Dartmouth Flood Observatory tracks the aftermath of Katrina

DFO’s maps aid flood analysis, providing insight into river and coastal flooding due to storm surge


Researchers with the Dartmouth Flood Observatory at Dartmouth College have been working with state and federal officials, along with representatives from NGOs, to help map and analyze the flooding that has occurred as a result of Hurricane Katrina. The maps not only provide an overview of the impact and enormity of the flooding, they also preserve a day-to-day record of this flood to be analyzed in the coming months. The images will also be archived to support research into global flooding trends and climate change.

The DFO’s director, G. Robert Brakenridge, says that the partnerships between organizations have been vital to quickly assembling maps that illustrate current flooding and outline other areas for potential flood activity. The DFO was the first to publish on the Internet, on August 31, regional detailed maps of the flood inundation. Some of the DFO’s maps are used by media.

Brakenridge, a research associate professor of geography at Dartmouth, explains that high-resolution data is not needed for initial mapping efforts. In fact, to obtain high-resolution data of specific sites, satellites require some lead time to orbit to reach the part of the Earth that’s involved. Using NASA’s MODIS (Moderate Resolution Imaging Spectroradiometer) equipped satellites, the DFO receives images quickly.

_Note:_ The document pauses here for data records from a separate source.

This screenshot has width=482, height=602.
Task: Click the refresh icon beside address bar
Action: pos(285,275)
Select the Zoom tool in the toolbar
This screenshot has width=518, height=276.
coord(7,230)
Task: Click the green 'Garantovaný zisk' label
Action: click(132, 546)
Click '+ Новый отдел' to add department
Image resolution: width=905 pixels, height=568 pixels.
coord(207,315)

Brakenridge says, “MODIS doesn’t provide high spatial-resolution imagery. Each image pixel represents about 250 meters. We can’t see individual houses or roads, but the entire Earth is covered, twice per day. The sensors are always on, and always downloading the image data, so we can obtain decent quality imaging of flood water quickly. That is important. MODIS was not planned at all for its use in natural disasters, but it has proven its utility time and time again.”

Brakenridge participates in a daily teleconference with various officials representing FEMA, the U.S. Geological Survey, the U.S. Army and the Army Corps of Engineers, the Environmental Protection Agency, NOAA, and the Centers for Disease Control and Prevention, to name a few. On the table for discussion is coordination between the agencies; dissemination of aerial, satellite and field-based data; and avoiding duplication of efforts. This daily exchange of information speeds the map making and map distribution processes. Another helpful asset is the International Charter for Space and Major Disasters. Satellite data from other countries, such as from the French SPOT satellite, was made available to US disaster response organizations, including the DFO, and in agreement with a memorandum of understanding signed by most of the world’s space agencies.

“University and college research groups, like the DFO, can help improve society’s response to natural disasters,” says Brakenridge. “We can sometimes be much more nimble than large federal agencies in using satellite data in new ways, and we can more quickly produce inundation maps that might be useful to emergency response personnel.”

Brakenridge and his team have distributed similar maps during other flooding events, such as during the tsunami in the Indian Ocean in December 2004, and during the flooding in the Dominican Republic in May 2004. Maps, flood archives and more information available at the DFO’s website.